Some members supporting the bill said it did not go far enough to attack the meth scourge in Kentucky, but it was a step in the right direction.
One lawmaker who voted for the bill had sharp criticism for the pharmaceutical industry that has conducted a heavy media campaign against the bill. Rep. Johnny Bell, D-Glasgow, said the industry has put money before people.
Opponents claimed the bill is too restrictive. Rep. Stan Lee, R-Lexington, said it penalizes citizens for the criminal acts of others.
The bill, sponsored by Senate Majority Leader Robert Stivers, calls for allowing Kentuckians to buy as much as 7.2 grams of pseudoephedrine in cold medications a month and 24 grams a year without a prescription.
Pseudoephedrine is a key ingredient in the production of meth.
Authorities say the number of meth labs in the state has been growing steadily.
Under the bill, purchasers of pseudoephedrine still would have to give a signature at the pharmacy, and the state would continue to track purchases with an electronic-monitoring system.
Gel caps and liquid pseudoephedrine would be excluded from the limit because making meth from those forms of the medicine is more
Stivers initially wanted to set the dosage allowed without a prescription at 3.6 grams of month or 15 grams a year but the Senate increased the amounts to win votes to pass the bill.
A generic box of pseudoephedrine with 48 pills, each with a 30-milligram dosage, contains 1.44 grams of the medicine.
Earlier in this year's session, lawmakers were considering a bill that would have required a prescription for most cold medicines containing pseudoephedrine.
The House committee on Monday made a few changes in the bill from the Senate.

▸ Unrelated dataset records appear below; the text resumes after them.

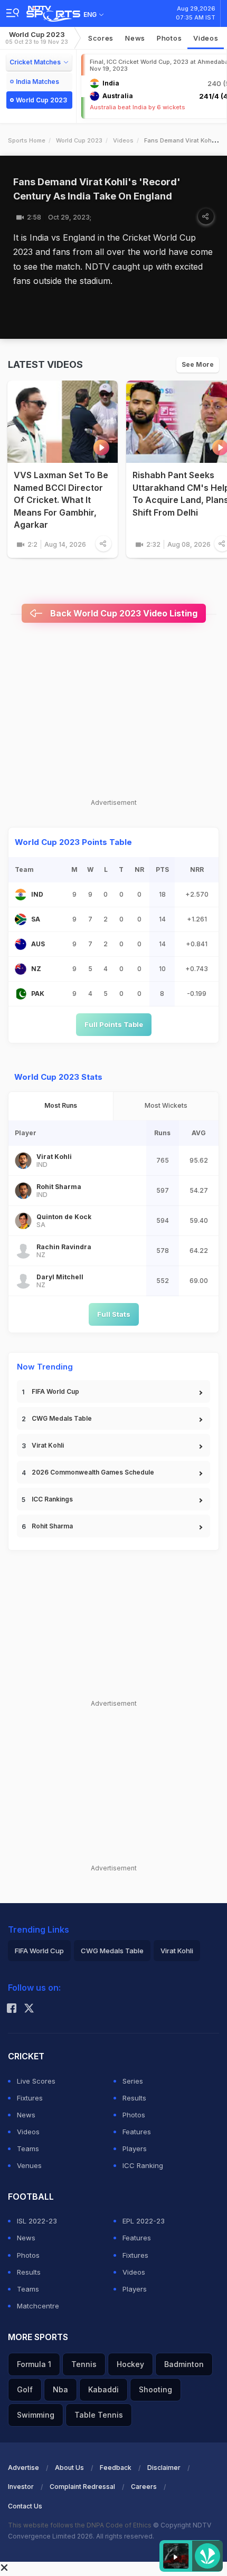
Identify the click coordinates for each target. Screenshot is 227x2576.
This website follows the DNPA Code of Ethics (80, 2525)
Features (136, 2131)
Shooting (155, 2389)
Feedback (115, 2468)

The most significant would bar persons with meth-related convictions from buying pseudoephedrine.
House Judiciary Chairman John Tilley, D-Hopkinsville, said he believes there are enough votes in the House to pass the bill that came out of his committee.

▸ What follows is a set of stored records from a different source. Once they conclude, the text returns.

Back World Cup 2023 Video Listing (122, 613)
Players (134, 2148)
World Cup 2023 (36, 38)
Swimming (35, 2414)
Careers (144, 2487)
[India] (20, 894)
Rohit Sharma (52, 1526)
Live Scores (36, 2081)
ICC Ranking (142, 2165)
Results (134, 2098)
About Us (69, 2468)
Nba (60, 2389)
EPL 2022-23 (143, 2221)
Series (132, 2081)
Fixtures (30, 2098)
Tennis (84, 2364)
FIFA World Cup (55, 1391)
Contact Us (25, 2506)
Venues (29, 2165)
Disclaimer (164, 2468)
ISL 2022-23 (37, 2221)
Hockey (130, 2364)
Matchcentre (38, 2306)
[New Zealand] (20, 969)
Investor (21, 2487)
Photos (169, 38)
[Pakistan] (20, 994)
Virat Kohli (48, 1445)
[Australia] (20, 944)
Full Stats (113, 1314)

If so, it then would have to go back to the Senate for consideration of House changes. Tilley said Senate leaders have signed off on the changes the House committee made.

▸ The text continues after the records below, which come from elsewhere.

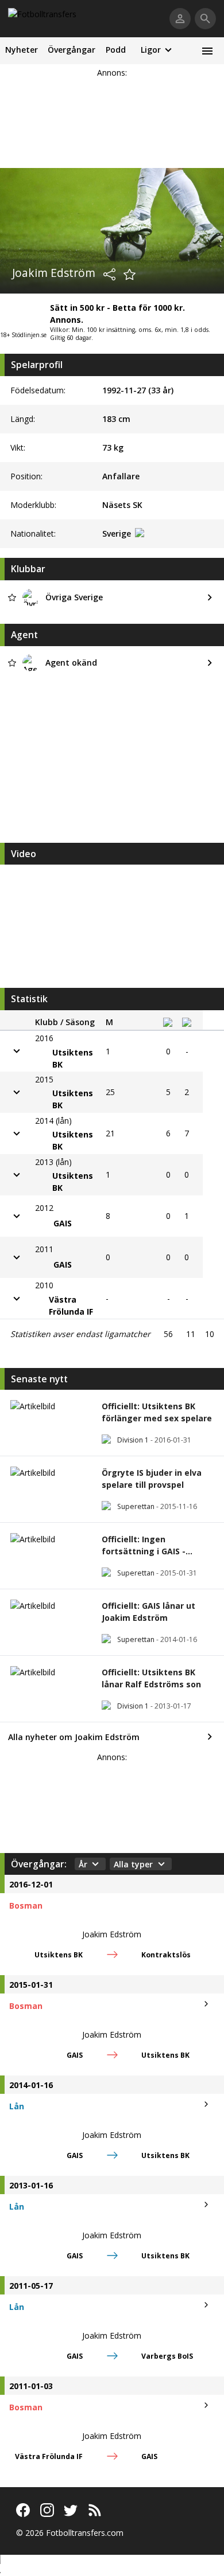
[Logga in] (180, 18)
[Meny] (207, 50)
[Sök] (205, 18)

The pharmaceutical industry, however, is still fighting the measure. Elizabeth Funderburk, senior director of communications with the Consumer Healthcare Products Association, said in a statement Monday night, "We are disappointed with the outcome of the House Judiciary Committee's vote today on Senate Bill 3.
"CHPA is committed to working with legislators to win the battle against methamphetamine but does not support requiring restrictions that would burden many Kentucky families — particularly those chronic allergy sufferers — with increased healthcare costs, lost wages, and unnecessary trips to the doctor."